==== Data supplied ====
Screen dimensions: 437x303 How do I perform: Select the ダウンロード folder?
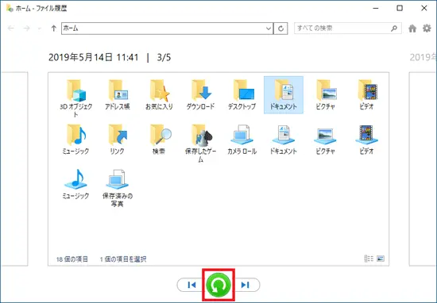point(200,94)
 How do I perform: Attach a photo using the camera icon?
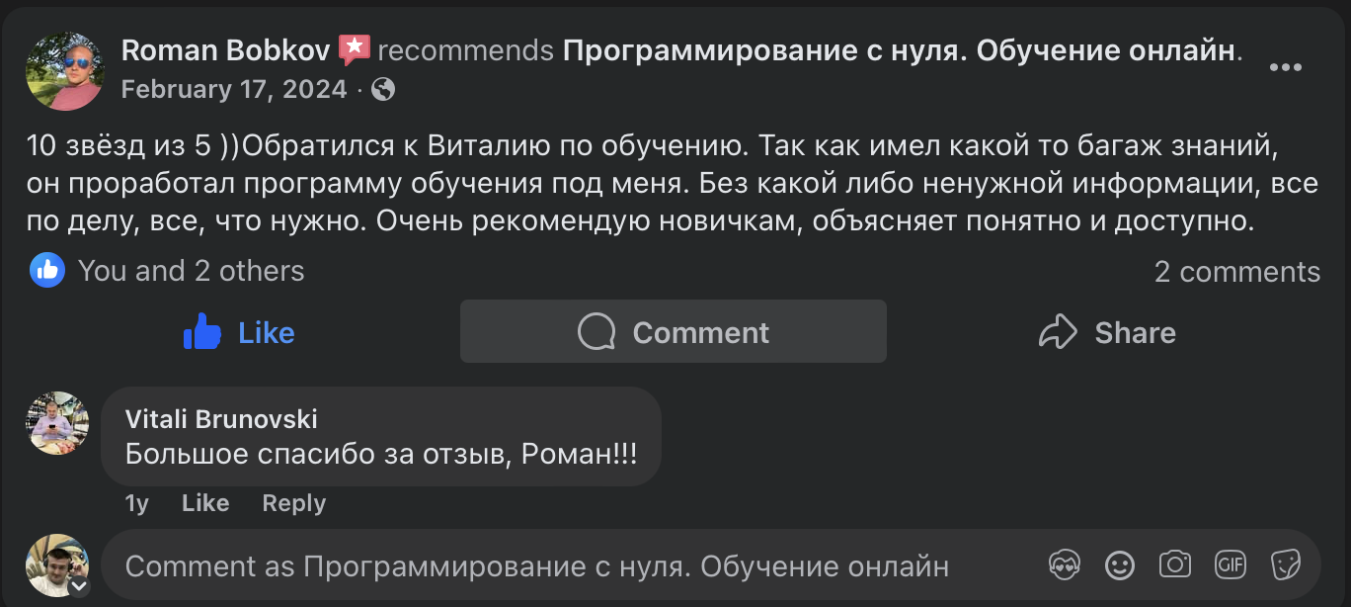pos(1174,564)
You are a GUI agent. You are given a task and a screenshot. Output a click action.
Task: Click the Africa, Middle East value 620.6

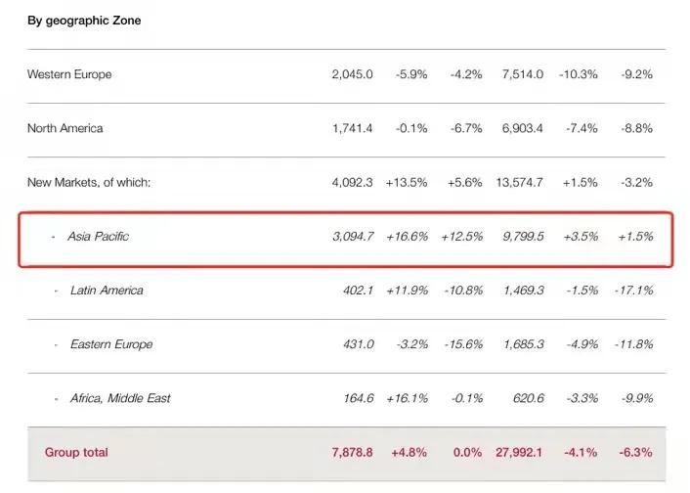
====
* Required work: Rescale all of the lines above by reproducing them, requests included, with every coordinate in the answers multiplied by 1.2 and rounded to the nearest whole number, halves rounding up. Omit the pictures from your output.

* Result:
Screen dimensions: 437x303 How do I perform: Select the ダウンロード folder?
point(240,113)
 How do I perform: Attach a photo using the camera icon?
pos(1409,677)
You are a GUI agent. You are given a task and a screenshot. Output a click action.
Task: Click the Africa, Middle East value 620.6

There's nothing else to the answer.